Recently, I posted some reflections on preaching in the African-American church.
Yesterday, I listened to Thabiti Anyabwile’s talk on expositional preaching in non-white contexts (you can find the audio here). Late in the talk, he broadened non-white to “subcultural.” He said that there is a conception that expositional preaching (where the preacher focuses on explaining the text) is often thought of as a white or socially elite way to preach, whereas the distinctive emotionalism of preaching in the black church (or the hwyl in the Welsh church that Martin Lloyd-Jones refused to imitate) is thought to preclude expositional preaching.

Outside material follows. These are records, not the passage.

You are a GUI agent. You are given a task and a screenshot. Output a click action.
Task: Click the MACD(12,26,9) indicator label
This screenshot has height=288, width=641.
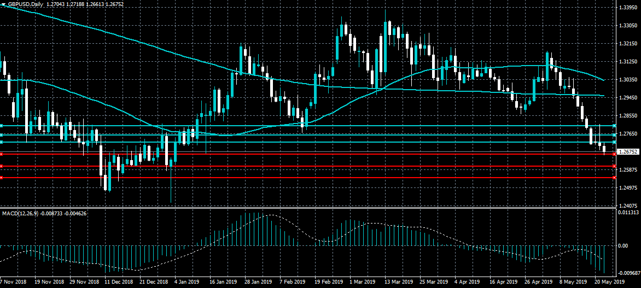pos(20,213)
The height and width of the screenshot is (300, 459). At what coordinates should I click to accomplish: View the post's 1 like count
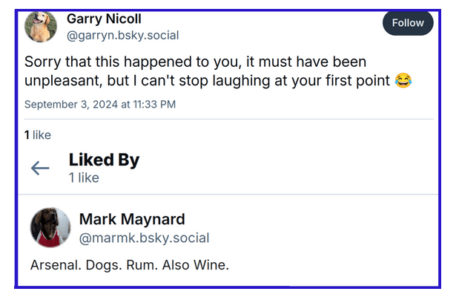[38, 135]
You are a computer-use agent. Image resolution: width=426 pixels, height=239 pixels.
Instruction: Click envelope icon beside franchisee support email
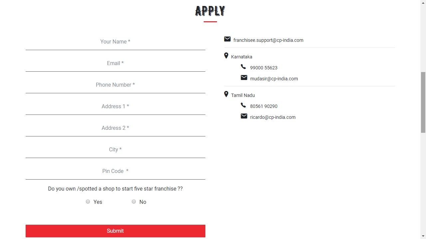pyautogui.click(x=227, y=39)
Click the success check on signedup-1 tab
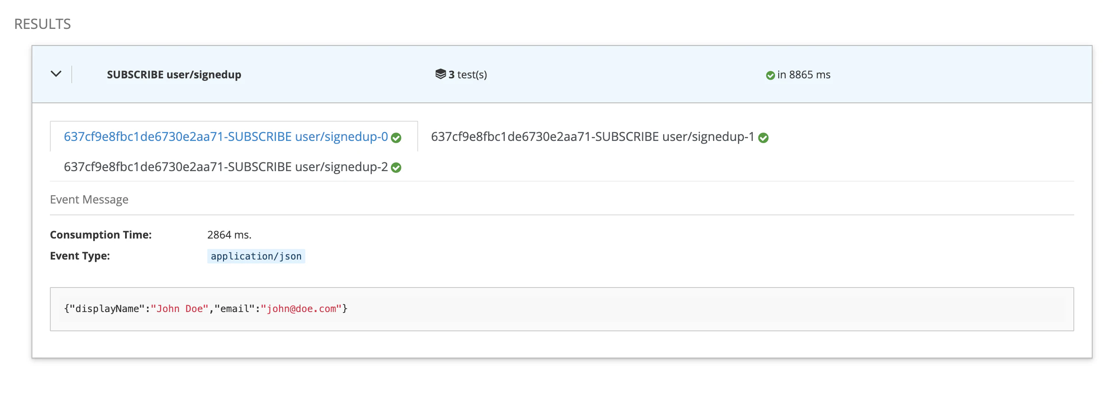 point(763,138)
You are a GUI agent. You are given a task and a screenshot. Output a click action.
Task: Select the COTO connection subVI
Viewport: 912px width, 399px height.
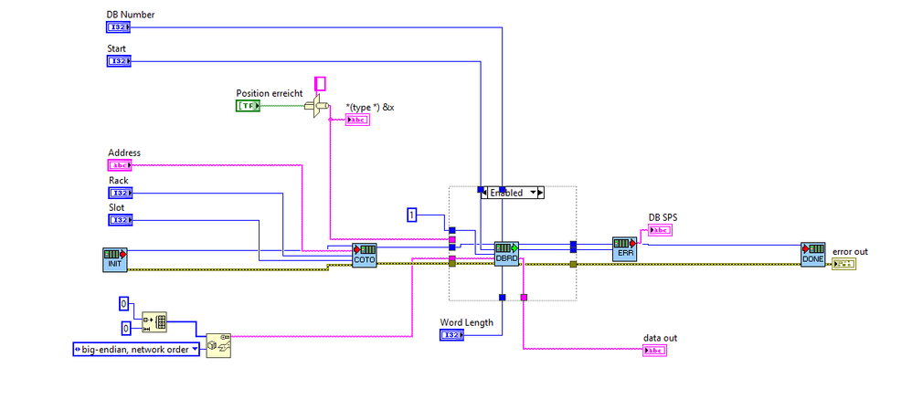point(364,256)
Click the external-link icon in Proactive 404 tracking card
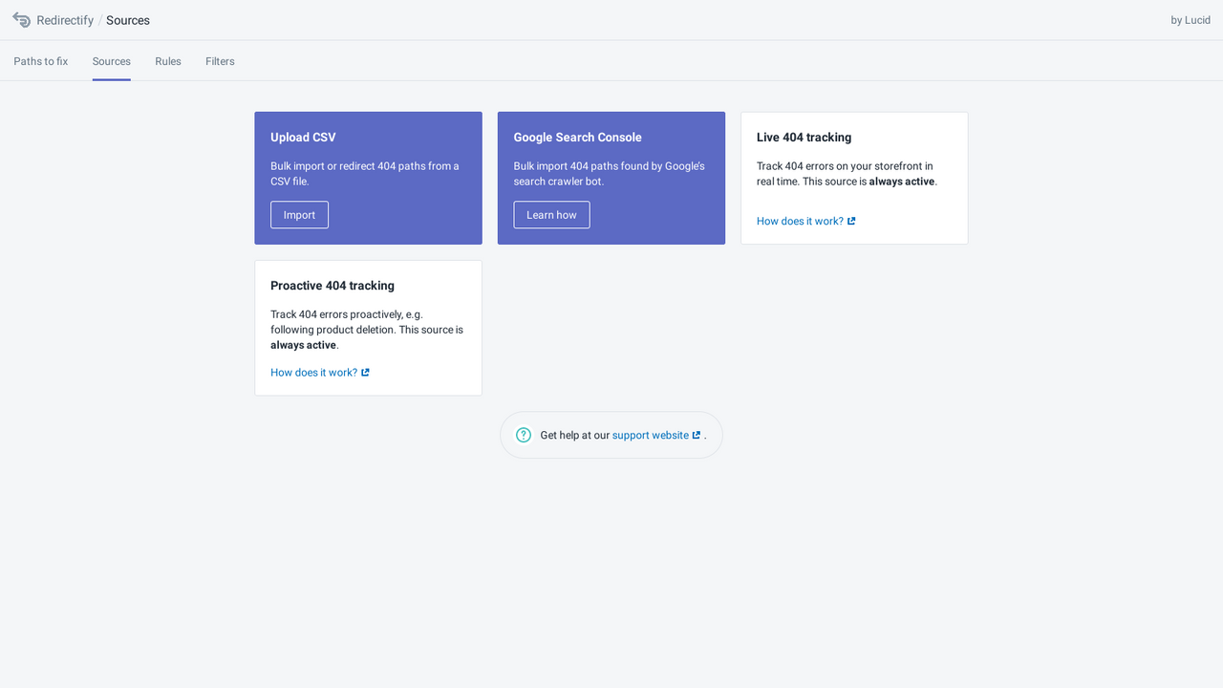Viewport: 1223px width, 688px height. (364, 372)
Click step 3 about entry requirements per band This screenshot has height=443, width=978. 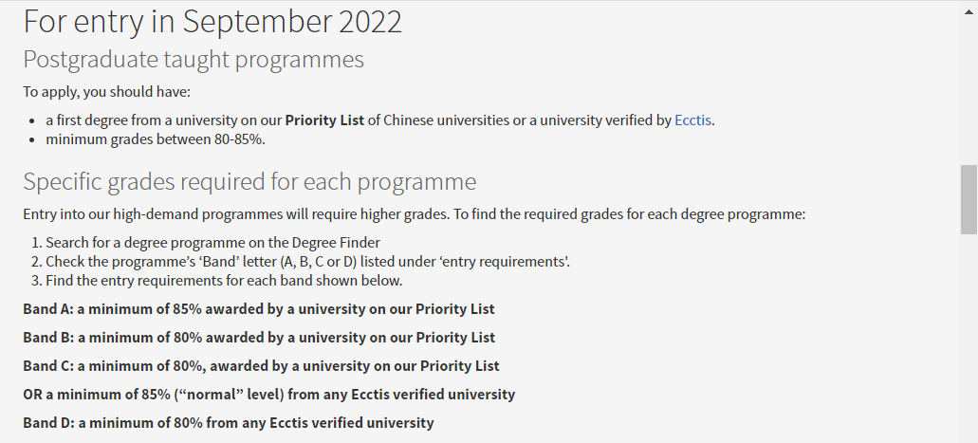224,281
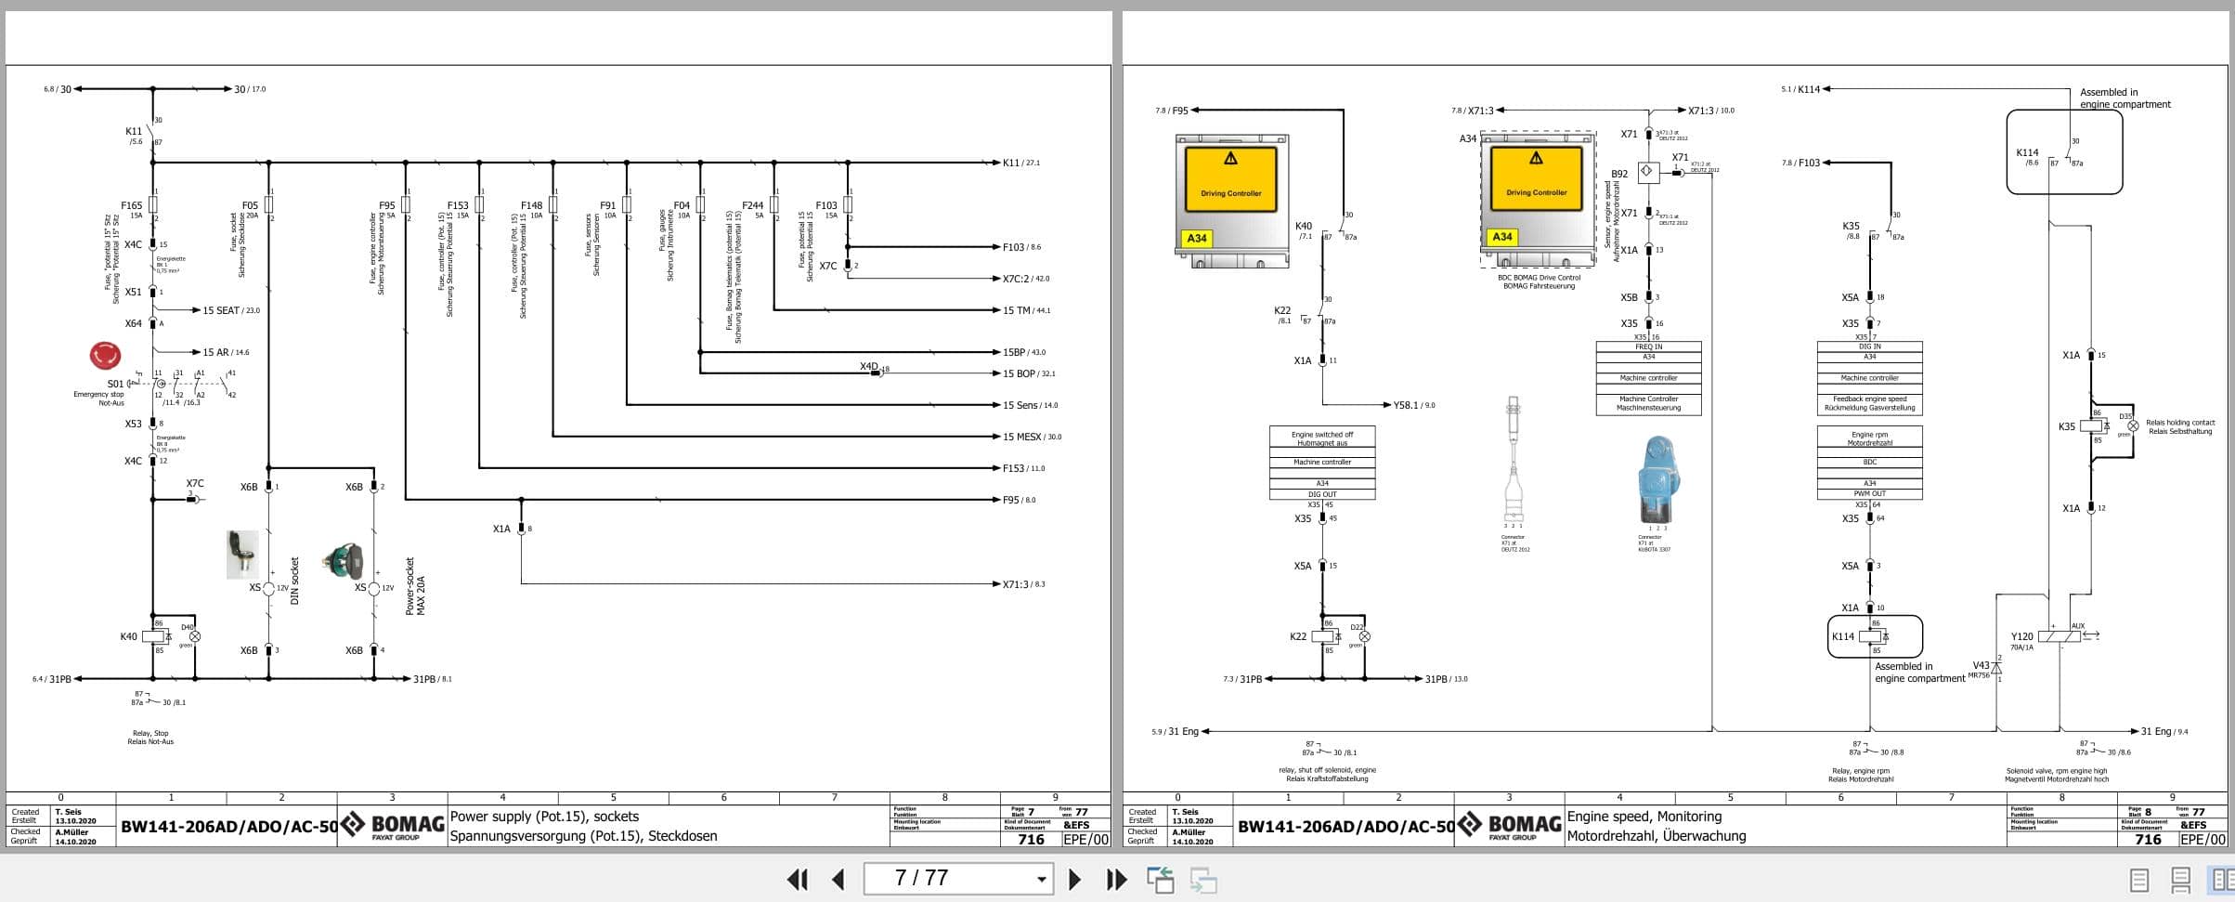2235x902 pixels.
Task: Click the red emergency stop symbol
Action: click(x=104, y=353)
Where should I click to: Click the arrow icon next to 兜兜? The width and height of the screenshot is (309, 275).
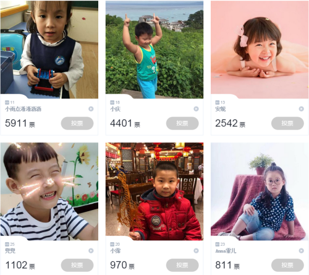click(91, 251)
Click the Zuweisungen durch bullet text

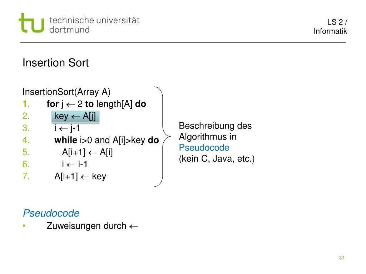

Anyabwile, an African American who now pastors in the Caribbean, used the example of the reading and explanation of the Law in Nehemiah 8 as proof that expositional preaching is not “white,” for it moved the Jews who had returned from exile to observe their faith. Instead, he argued, the exposition of the Word of God is part of the culture of the “new humanity,” the community of people from all nations redeemed in Christ.
A couple of other points:
- Anyabwile did not argue for a lack of emotion in preaching. In fact, he was quite passionate about his subject. He argued instead that the goal of preaching is never to get people excited, but to help them understand the text. This often means appealing to people’s emotions and helping them see the relevance of the sermon, but nothing should override the ultimate goal of understanding.
- He said that any subculture can impose wrong expectations on preaching. Some people demand to hear political sermons, while others want to hear “moral, therapeutic” sermons that focus on simply moral improvement. All of these subcultures need expositional preaching.